The material below holds a span beginning at the line with "Click the tallest bar at 2021-08" and ending at the line with "Tap the Deventer". Quote that span exactly, both ends included, and only that span.

-- DATA UNDER STUDY follows --

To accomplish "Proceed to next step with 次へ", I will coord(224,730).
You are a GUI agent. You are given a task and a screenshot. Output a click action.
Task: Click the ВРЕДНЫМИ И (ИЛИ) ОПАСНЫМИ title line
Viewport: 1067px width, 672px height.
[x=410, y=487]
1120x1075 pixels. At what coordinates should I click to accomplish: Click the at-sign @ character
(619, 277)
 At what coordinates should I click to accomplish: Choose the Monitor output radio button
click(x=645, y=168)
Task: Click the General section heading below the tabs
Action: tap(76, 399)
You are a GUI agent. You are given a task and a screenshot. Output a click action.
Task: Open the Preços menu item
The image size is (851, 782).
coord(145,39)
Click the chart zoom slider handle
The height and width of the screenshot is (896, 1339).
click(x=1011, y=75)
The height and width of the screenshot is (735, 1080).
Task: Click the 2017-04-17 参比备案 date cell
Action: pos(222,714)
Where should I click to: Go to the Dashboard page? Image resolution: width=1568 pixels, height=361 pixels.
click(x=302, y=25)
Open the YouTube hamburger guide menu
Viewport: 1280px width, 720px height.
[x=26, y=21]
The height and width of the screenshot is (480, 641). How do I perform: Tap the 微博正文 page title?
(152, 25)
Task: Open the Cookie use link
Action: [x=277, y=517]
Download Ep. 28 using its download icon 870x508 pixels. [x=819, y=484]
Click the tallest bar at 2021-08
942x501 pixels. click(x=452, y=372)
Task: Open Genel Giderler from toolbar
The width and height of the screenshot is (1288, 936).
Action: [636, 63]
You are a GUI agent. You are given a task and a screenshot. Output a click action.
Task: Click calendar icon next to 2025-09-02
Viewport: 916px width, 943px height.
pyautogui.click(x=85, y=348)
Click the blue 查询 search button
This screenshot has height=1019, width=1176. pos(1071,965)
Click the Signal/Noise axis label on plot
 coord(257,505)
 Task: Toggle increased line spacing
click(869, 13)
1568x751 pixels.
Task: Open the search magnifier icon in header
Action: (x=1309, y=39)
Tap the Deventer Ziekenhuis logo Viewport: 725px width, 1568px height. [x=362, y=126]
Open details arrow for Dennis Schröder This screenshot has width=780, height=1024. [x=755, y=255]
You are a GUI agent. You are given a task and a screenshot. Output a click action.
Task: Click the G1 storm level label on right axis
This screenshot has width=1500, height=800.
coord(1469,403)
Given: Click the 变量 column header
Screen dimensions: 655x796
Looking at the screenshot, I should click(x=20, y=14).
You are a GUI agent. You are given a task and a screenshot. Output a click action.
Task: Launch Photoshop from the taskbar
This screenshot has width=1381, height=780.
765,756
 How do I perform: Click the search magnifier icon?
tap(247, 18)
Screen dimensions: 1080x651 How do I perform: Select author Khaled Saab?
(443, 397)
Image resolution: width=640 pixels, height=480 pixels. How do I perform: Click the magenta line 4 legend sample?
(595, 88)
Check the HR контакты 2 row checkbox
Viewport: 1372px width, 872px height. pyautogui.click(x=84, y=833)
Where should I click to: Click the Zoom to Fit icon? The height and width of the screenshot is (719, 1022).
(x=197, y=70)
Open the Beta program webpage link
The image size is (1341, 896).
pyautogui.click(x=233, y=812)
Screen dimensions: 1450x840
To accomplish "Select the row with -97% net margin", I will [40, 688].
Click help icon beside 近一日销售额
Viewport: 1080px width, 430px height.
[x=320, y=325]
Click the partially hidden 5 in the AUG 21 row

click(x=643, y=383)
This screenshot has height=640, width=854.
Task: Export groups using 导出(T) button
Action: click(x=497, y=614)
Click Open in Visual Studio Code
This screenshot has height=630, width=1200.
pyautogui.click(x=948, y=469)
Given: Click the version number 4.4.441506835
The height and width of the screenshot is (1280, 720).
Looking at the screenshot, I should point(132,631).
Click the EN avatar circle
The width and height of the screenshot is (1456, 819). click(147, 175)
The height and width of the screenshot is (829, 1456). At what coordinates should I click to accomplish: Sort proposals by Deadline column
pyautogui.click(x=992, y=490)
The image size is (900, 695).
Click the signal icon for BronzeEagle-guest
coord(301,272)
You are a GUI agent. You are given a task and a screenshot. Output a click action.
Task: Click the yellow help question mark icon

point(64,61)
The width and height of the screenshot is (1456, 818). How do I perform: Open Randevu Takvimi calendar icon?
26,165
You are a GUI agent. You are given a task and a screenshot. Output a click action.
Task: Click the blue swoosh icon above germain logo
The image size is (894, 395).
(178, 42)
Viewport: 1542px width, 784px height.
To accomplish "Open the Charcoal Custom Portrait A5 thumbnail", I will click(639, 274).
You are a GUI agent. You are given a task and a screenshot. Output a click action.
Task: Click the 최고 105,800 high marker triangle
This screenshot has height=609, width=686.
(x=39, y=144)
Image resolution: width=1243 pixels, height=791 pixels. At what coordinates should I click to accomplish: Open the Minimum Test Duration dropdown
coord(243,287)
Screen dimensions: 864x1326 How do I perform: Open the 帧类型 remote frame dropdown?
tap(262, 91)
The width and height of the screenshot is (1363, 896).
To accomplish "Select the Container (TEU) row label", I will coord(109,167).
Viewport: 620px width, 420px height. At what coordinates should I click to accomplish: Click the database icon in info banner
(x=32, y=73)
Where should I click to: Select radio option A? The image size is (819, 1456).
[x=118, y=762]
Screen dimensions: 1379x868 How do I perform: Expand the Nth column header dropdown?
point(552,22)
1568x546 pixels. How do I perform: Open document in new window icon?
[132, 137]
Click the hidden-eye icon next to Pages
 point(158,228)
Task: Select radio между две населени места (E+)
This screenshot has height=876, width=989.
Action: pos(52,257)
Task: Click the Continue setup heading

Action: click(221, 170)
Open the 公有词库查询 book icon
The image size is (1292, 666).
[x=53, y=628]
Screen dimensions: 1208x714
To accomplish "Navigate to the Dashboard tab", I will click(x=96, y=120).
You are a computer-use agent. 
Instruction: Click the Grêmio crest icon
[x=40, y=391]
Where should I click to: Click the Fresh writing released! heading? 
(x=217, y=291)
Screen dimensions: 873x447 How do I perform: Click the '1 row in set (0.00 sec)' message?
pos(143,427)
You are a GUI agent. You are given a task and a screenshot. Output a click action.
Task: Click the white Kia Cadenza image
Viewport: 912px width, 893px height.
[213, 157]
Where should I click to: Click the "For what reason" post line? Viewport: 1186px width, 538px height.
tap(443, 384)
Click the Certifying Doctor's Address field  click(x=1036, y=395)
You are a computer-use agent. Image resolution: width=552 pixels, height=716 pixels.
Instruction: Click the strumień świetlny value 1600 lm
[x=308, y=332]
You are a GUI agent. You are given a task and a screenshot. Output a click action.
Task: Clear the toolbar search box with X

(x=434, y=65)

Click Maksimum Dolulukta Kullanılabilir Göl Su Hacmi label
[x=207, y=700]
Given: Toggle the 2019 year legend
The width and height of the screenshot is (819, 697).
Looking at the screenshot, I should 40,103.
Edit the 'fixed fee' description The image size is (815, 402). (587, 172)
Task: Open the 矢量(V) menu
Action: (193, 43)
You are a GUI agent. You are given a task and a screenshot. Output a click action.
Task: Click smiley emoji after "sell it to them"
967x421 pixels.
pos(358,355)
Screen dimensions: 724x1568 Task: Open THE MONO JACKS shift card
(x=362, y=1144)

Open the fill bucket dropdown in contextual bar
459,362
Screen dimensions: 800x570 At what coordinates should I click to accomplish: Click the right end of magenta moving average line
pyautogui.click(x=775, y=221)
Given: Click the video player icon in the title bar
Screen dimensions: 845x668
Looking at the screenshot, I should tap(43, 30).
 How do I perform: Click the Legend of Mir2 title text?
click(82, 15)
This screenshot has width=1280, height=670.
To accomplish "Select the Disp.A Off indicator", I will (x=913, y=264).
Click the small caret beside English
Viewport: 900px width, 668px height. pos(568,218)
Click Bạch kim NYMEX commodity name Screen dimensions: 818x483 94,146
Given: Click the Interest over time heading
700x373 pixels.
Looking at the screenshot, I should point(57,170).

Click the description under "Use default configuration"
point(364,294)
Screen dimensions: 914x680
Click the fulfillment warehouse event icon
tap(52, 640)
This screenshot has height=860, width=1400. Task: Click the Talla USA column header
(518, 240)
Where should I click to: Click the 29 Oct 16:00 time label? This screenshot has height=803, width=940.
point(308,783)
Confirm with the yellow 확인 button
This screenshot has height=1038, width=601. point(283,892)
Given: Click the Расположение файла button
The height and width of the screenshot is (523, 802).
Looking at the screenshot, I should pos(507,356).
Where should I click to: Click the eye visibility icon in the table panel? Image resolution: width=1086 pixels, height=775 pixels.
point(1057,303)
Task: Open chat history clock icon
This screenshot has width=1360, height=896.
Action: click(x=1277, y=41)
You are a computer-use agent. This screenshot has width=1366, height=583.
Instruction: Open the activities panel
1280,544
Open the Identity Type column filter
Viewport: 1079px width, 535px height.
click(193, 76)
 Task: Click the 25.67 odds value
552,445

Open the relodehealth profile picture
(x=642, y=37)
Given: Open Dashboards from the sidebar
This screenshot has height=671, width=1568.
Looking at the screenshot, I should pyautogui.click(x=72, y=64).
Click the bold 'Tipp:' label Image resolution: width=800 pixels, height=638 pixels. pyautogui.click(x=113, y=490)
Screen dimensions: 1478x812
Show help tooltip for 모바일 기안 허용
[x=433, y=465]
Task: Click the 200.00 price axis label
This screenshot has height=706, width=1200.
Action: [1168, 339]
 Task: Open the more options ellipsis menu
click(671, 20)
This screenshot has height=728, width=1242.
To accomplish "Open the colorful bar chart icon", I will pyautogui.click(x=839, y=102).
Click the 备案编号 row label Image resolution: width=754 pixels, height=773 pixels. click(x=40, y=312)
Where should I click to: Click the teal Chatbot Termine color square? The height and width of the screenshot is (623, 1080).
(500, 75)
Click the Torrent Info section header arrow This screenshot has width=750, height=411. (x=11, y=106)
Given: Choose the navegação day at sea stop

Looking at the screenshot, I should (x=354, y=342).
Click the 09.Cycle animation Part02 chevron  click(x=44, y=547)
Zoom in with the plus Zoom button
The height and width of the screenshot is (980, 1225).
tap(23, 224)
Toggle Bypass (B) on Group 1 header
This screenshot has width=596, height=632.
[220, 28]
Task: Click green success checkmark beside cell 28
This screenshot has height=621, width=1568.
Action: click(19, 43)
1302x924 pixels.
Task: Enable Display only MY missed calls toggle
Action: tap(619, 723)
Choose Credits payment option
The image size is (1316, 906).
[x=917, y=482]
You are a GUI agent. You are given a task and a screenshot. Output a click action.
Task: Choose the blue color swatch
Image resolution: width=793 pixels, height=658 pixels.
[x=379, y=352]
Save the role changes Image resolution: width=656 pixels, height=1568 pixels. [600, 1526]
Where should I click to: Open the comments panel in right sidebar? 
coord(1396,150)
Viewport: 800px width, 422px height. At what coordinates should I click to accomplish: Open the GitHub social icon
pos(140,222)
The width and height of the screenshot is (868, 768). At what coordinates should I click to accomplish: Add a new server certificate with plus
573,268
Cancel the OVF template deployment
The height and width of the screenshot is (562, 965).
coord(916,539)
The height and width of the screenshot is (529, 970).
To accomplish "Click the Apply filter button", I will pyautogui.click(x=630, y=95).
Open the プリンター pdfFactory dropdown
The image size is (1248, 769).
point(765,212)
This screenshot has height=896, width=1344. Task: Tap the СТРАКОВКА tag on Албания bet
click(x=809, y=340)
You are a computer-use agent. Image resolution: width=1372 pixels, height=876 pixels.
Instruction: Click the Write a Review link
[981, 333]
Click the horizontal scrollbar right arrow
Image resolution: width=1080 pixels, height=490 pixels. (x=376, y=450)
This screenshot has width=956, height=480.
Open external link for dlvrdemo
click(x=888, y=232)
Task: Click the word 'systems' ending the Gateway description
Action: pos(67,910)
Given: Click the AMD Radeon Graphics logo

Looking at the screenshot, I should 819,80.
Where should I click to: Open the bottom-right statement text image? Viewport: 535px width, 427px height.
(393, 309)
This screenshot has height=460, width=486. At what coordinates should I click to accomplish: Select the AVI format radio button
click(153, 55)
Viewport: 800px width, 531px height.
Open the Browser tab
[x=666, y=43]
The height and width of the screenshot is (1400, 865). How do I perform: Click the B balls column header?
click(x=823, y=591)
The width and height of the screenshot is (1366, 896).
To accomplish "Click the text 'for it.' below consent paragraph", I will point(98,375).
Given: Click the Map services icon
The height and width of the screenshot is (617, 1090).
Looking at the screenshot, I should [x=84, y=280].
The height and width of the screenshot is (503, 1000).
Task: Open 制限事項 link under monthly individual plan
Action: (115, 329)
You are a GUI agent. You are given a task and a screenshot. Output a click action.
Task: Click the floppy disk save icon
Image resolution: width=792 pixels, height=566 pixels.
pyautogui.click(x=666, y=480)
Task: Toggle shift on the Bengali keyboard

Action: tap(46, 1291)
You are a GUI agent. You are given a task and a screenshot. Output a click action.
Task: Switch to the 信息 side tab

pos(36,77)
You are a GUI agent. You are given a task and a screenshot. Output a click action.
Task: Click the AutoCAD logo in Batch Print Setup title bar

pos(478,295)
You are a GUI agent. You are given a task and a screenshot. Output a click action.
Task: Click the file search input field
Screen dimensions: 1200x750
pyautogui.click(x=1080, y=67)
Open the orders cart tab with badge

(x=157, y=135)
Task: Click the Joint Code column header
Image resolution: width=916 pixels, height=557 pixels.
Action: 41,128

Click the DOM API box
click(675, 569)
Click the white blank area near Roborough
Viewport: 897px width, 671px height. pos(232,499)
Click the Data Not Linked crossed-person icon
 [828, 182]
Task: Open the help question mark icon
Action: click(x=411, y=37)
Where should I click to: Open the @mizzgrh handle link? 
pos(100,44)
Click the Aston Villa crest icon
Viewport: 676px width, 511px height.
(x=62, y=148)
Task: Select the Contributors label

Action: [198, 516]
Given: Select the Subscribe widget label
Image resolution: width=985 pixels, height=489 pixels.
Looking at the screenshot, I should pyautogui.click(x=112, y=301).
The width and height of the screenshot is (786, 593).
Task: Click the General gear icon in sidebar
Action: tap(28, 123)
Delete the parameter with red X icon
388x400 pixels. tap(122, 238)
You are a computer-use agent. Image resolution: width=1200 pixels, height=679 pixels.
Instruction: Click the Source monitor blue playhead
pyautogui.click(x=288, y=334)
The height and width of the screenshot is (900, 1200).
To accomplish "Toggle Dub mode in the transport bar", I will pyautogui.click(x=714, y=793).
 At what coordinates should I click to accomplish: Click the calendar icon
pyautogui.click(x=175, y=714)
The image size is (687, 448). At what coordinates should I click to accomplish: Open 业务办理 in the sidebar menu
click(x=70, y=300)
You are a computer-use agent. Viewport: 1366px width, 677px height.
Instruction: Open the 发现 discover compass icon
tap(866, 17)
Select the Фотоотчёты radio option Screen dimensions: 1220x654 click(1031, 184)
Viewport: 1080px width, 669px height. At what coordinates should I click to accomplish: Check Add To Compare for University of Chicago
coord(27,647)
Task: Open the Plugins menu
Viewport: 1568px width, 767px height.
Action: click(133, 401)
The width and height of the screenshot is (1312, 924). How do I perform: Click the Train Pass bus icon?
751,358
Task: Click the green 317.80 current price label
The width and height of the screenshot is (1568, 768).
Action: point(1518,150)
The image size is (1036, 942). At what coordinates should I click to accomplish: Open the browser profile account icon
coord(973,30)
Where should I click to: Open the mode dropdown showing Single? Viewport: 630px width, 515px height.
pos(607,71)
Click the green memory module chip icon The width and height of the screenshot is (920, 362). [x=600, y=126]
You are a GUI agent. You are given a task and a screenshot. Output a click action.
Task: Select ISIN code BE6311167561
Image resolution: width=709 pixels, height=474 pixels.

-- DATA UNDER STUDY concluded --

OUTPUT OF THE EXERCISE
Click the tallest bar at 2021-08
942x501 pixels. click(x=452, y=372)
Task: Open Genel Giderler from toolbar
The width and height of the screenshot is (1288, 936).
Action: [636, 63]
You are a GUI agent. You are given a task and a screenshot. Output a click action.
Task: Click calendar icon next to 2025-09-02
Viewport: 916px width, 943px height.
pyautogui.click(x=85, y=348)
Click the blue 查询 search button
This screenshot has height=1019, width=1176. pos(1071,965)
Click the Signal/Noise axis label on plot
 coord(257,505)
 Task: Toggle increased line spacing
click(869, 13)
1568x751 pixels.
Task: Open the search magnifier icon in header
Action: (x=1309, y=39)
Tap the Deventer Ziekenhuis logo Viewport: 725px width, 1568px height. [x=362, y=126]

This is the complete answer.